* begin Text provided *

The most horrifying scene occurs when Joey is totally alone and runs and runs from the sound of cannons until he is trapped in No Man's Land, a barren area between the French and English on one side and the Germans on the other. Two rolls of barbed wire separate the land from the trenches. Joey finds himself in this area. What transpires is an incredible and beautiful moment in the midst of an insane war.

***
SPOILER ALERT! Read no further if you don't like to know anything about a book's ending.)

Of course, you must know that Albert is re-united with Joey. How that comes about is purely contrived, but welcomed by a reader weary of the horrors of war for both man and horse.

Last week a fourth-grader asked me (I'm the school librarian) for a really good book to read. I showed him several. When he saw "War Horse," he wanted it at once. The next day he told me, "This is a great book." He was already half-way finished. So I went home and read my copy.

* end Text provided *
* begin Source data *

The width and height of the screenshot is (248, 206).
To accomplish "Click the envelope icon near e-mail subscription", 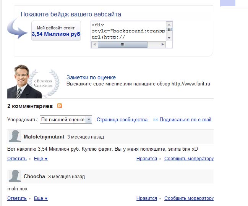I will coord(156,120).
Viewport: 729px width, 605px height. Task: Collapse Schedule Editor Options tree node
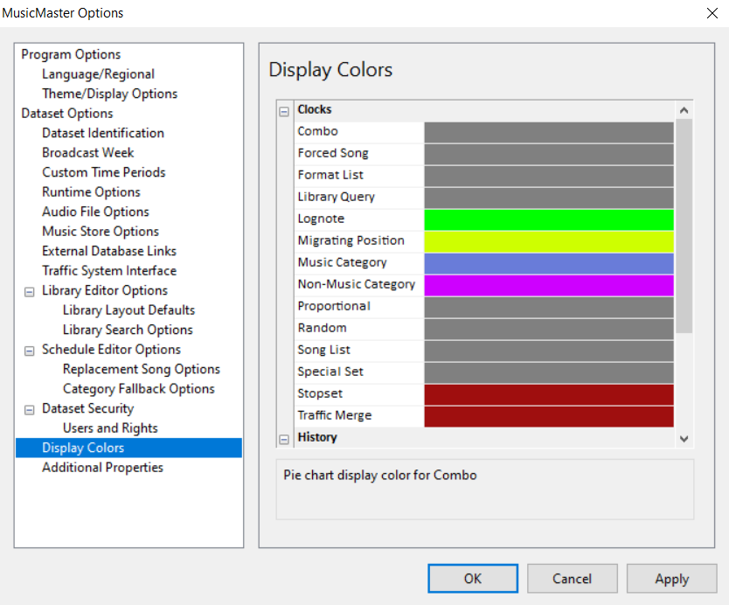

* end Source data *

Stated problem: In the passage about War Horse, what separates No Man's Land from the trenches? The lines have no role in this.

Answer for the task: Two rolls of barbed wire.